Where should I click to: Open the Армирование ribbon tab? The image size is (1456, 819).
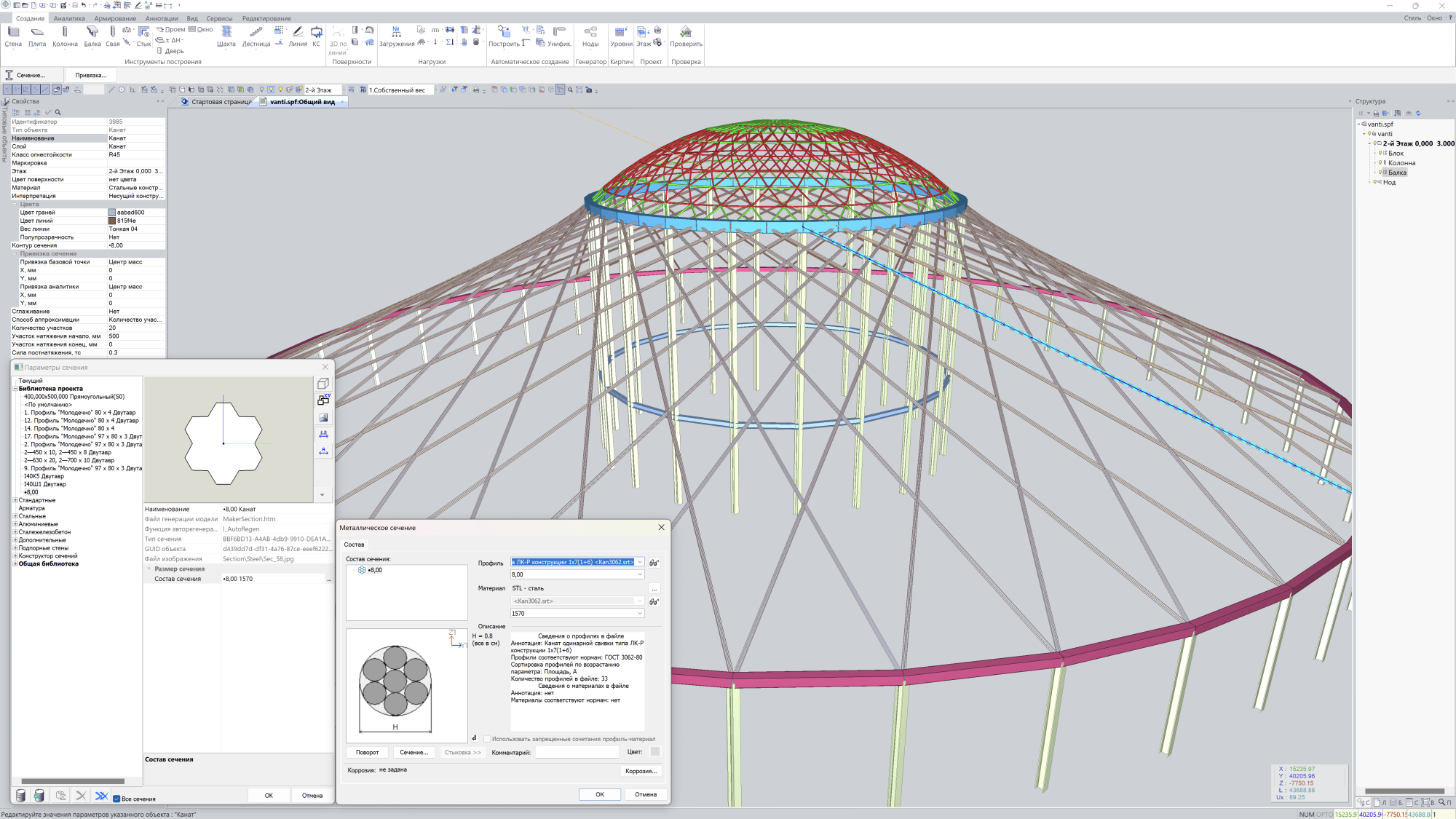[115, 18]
■ ■ ■ ■ ■ ■ ■
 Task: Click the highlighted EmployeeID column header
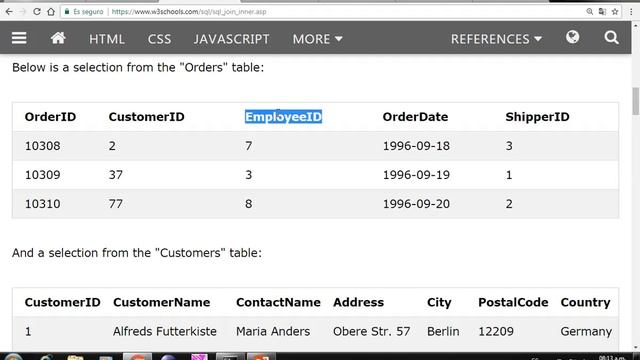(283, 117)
■ ■ ■ ■ ■ ■ ■
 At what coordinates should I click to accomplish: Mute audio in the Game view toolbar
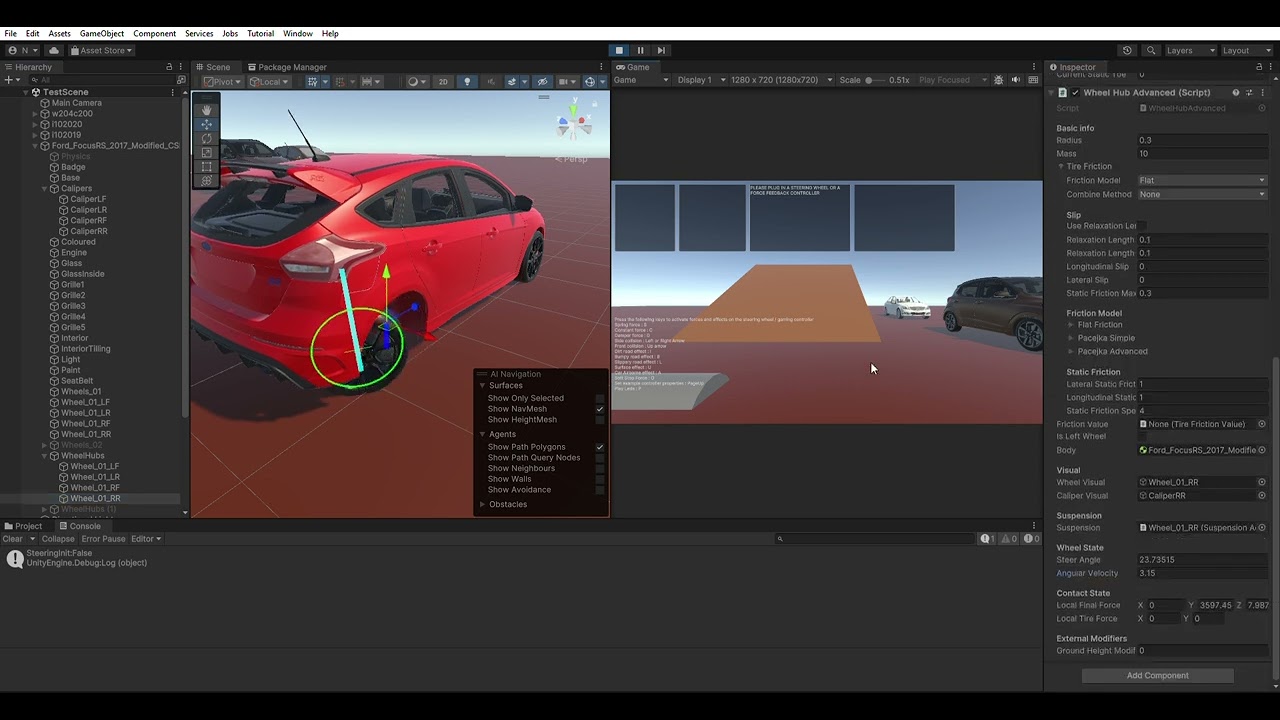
■ ■ ■ ■ ■ ■ ■
§ Problem description
Count the rows above that contain the string "should", matching case exactly, and reply with only that number.

§ Problem solution
2